The Balakot strikes infused a strong emotive element to the BJP’s campaign, enthusing its cadre and giving a talking point across north India. Television played its part in showcasing the strike as an achievement. Ratnakar Prajapati, a Surat-based worker returning to Koderma in Jharkhand, was at the Deen Dayal Upadhyay junction. He said, “Modi could not do as much vikas for the nation as he did in Gujarat. Jobs are scarce. But there is one thing he did. He made the country secure. We are safe under him.” The references to Pakistan and Balakot still draw the most applause at Modi’s rallies, even if the impact has dissipated somewhat compared to early March. Many voters also believe that Modi has finally got India its due and given it a place on the high table globally. The fact that Manmohan Singh signed the nuclear deal, or that Atal Bihari Vajpayee began a period of rapprochement with the US after the nuclear test, or that PV Narasimha Rao broadened Indian foreign policy outreach after the end of the Cold War, or that economic reforms post 1991 have helped make India attractive globally is not considered or discussed at all.
Perhaps this is because these leaders did not make foreign policy a centre piece of domestic campaigns. But Modi’s high profile foreign visits, his seeming personal rapport with foreign leaders, his speeches to packed audiences in stadiums in foreign cities, and the relentless publicity of foreign policy achievements have contributed to the perception that he is the only leader to have enhanced Indian image.
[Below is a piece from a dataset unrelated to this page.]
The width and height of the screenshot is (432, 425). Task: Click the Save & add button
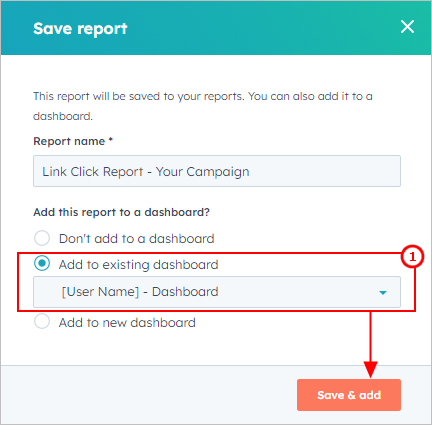[349, 395]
“Gaon gaon main ghar and shauchalaya bana, bijli aayi, cylinder aaya. (In villages, houses and toilets were constructed, electricity was provided, gas cylinders distributed).”
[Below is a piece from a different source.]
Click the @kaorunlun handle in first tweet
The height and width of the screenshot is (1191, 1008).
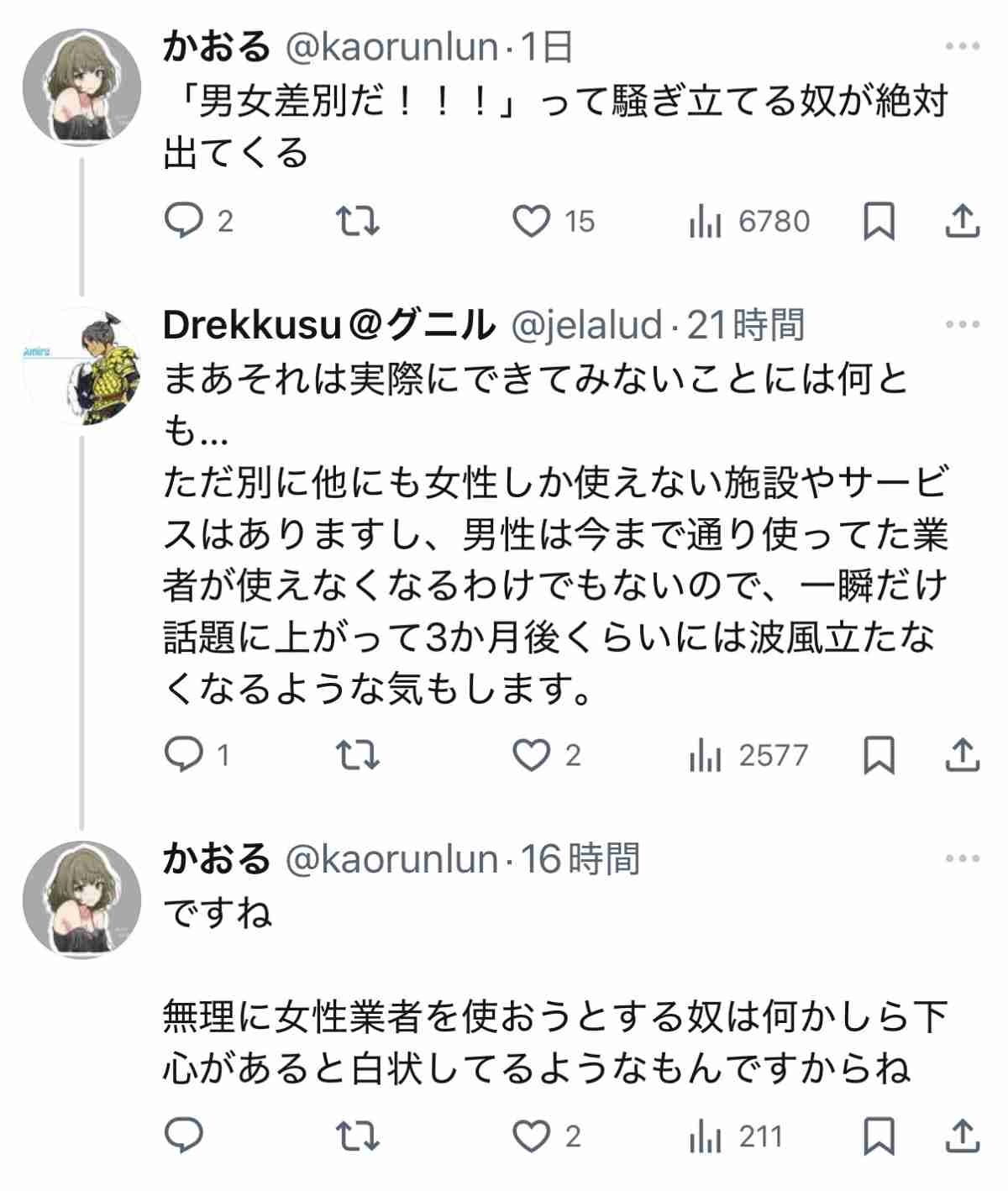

From villages in north Bihar bordering Nepal to reserved tribal constituencies in central India’s Madhya Pradesh, from eastern UP’s small kasbas to Awadh’s rural constituencies, many are quick to reel out Modi’s achievements in terms of rural asset creation. Housing, distribution of gas cylinders, and improvement in the supply of electricity comes up often.
His supporters claim that by directly transferring money into the accounts of beneficiaries, Modi has eliminated middlemen and reduced corruption on the ground. These schemes have critics too — gas cylinders are too expensive to refill; toilets are often left incomplete; village pradhans still find a way to take kickbacks on money meant for the poor. Indeed, the direct benefits transfer that Modi has pushed was pioneered by the Congress. But the dominant narrative is that “vikas” has reached villages and it is due to Modi.
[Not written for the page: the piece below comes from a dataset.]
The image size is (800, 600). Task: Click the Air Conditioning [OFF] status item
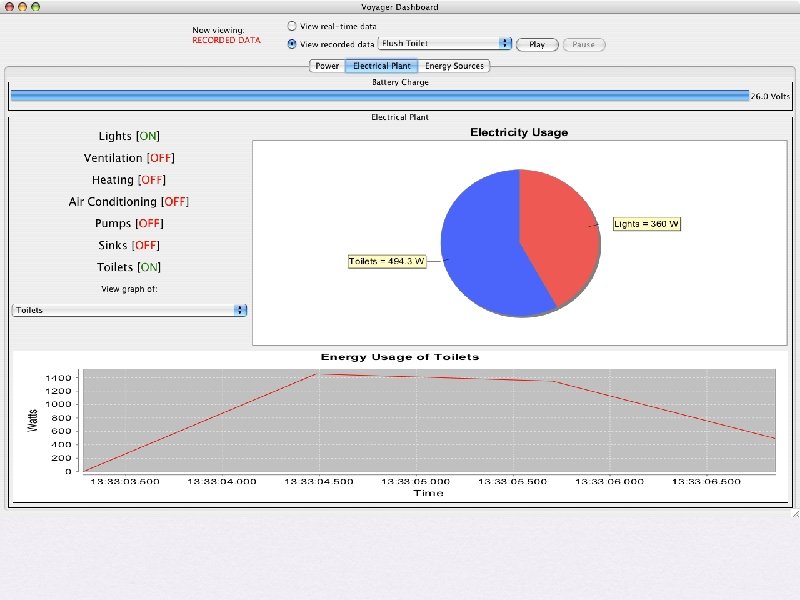[x=129, y=202]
“Hindu neta hain (He is a Hindu leader).”
This sentiment is expressed in different forms. Sometimes, it manifests itself in anger — with voters claiming that the Congress cheated Hindus all these years, despite India being a “Hindu rashtra”, and everyone but BJP was somehow suspect.
Sometimes, it manifests itself in pride , with voters claiming that Hindus are truly ruling the country and finding their rightful place after centuries. But most often, it manifests in prejudice and hate; it is not uncommon to hear voters suggest that Modi’s singular achievement is “showing Muslims their place”. This is a very strong subtext in conversations in UP and Bihar in particular, and spans across Hindu castes. Among other factors, Modi’s image because of the 2002 Gujarat riots, his unequivocal assertion of religiosity, the government’s emphasis on cow protection, its hard approach to Kashmir (read Muslims), the ticket to Pragya Singh Thakur, and the proposed Citizenship Amendment bill, have all meant that the core Hindu vote remains with Modi in this election.
All of this put together has made Modi the most important talking point of this election. It has also meant that whatever support the BJP draws is primarily due to Modi rather than any local candidates. The BJP has made an enormous political and financial investment in building and sustaining the Modi brand. It has been aided by large sections of electronic media and the party’s strong penetration across social media platforms.
The BJP may win or lose this election; it may succeed or fail in forming the government. But the fervent support to Modi has been a significant strand in 2019.